GOP senator: Blame Congress, not Trump, for lack of healthcare bill
Cruz: Let's overrule Senate officer to expand ObamaCare bill
Sen. Ted Cruz (R-Texas), emerging as a key player in negotiations to repeal and replace ObamaCare, says Vice President Pence should exert his power over the Senate to significantly expand the scope of the House healthcare reform bill.
Cruz, who had dinner with President Trump on Wednesday evening, says that Pence, who by virtue of his office also serves as president of the Senate, should be prepared to overrule the chamber's parliamentarian to bulk up the controversial measure.
House Republicans left several reforms popular with conservatives out of their healthcare bill because the parliamentarian is likely to rule them outside the scope of special rules in the upper chamber that prevent a Democratic filibuster.
Cruz argues that Pence, as the person likely to preside over the chamber at the most important moments of the healthcare debate, can decide what is and what isn't eligible for the so-called reconciliation process. He says the Senate parliamentarian's role is to advise, not to rule.

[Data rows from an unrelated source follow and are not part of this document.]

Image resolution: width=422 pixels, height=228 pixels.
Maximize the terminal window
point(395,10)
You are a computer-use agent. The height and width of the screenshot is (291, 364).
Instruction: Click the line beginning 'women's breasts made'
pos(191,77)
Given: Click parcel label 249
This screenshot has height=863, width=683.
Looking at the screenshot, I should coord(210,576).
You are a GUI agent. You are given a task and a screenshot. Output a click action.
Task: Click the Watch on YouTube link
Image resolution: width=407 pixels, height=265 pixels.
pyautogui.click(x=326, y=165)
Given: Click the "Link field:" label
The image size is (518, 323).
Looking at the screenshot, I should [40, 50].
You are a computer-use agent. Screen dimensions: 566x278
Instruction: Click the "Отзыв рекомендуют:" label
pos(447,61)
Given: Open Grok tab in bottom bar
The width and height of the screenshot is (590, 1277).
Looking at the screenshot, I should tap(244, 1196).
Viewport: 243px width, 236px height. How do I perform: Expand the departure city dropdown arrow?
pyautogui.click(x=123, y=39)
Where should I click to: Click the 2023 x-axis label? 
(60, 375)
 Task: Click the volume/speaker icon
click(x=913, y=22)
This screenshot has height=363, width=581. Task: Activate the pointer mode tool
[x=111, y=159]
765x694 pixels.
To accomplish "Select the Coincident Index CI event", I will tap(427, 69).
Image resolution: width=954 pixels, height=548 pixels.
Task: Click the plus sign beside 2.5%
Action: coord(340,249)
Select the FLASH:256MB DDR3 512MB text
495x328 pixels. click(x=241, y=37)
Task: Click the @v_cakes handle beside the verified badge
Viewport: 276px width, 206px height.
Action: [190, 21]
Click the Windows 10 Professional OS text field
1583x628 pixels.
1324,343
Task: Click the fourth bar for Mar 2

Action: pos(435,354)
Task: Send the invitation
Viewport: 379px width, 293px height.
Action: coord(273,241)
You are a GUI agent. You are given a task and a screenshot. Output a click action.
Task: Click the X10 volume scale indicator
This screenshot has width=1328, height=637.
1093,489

"Under the Budget Act of 1974, which is what governs reconciliation, it is the presiding officer, the vice president of the United States, who rules on what's permissible on reconciliation and what is not," Cruz told reporters Thursday. "That's a conversation I've been having with a number of my colleagues."
Republicans control only 52 seats in the Senate, where most controversial legislation needs 60 votes to overcome filibusters by the minority party.
Senate Majority Leader Mitch McConnell (R-Ky.) plans to circumvent the 60-vote threshold and pass the healthcare measure by using the budget reconciliation process.
But only legislation that has more than an incidental impact on federal spending or revenue can be protected from filibusters.
Cruz declined to say specifically whether he brought up his plan directly with Trump at dinner, only acknowledging, "I've been visiting with leaders throughout the administration."
The Senate parliamentarian has played a high-profile - and high-pressure - role in past legislative debates. In 2001, then-Senate Majority Leader Trent Lott (R-Miss.) fired parliamentarian Bob Dove after he delivered rulings that frustrated the GOP. One decision held that only one tax bill could be protected through reconciliation.
Cruz says that Republicans don't need to fire parliamentarian Elizabeth MacDonough if she rules that GOP-favored reforms, such as allowing insurance companies to sell across state lines or repealing the mandate on insurance companies to provide coverage regardless of pre-existing conditions, must meet a 60-vote, instead of a 51-vote, threshold.
He says Pence can simply make his own interpretation of Senate rules and set aside the parliamentarian's advice if he disagrees.
"You don't have to override the parliamentarian or get a new parliamentarian," Cruz said. "Under the statute, it is the vice president who rules. It is the presiding officer who makes the decision. The parliamentarian advises on that question."
It would be difficult for Democrats to overturn Pence's decisions. They would need to muster 60 votes to reverse him, and they only control 48 seats, including the Independents who caucus with them.
Cruz says that repealing the insurance mandate, which bars insurance companies from discriminating against people with pre-existing conditions, and allowing people to buy plans across state lines will reduce the cost of health insurance and have a clear budgetary impact.
Medical malpractice tort reform, another idea popular with conservatives, could then also be included in the healthcare reform bill, Cruz said.
"Every one of these reforms has an enormous budgetary impact. An impact of billions of dollars if not hundreds of billions of dollars," he said.
Senate Democrats rejected Cruz's proposal as a direct violation of Senate precedent.
"Then anything could be subject to reconciliation," said a senior Democratic aide. "You could authorize war with a simple majority and argue that it affects spending."
The aide called Cruz's idea "outlandish and not going to happen."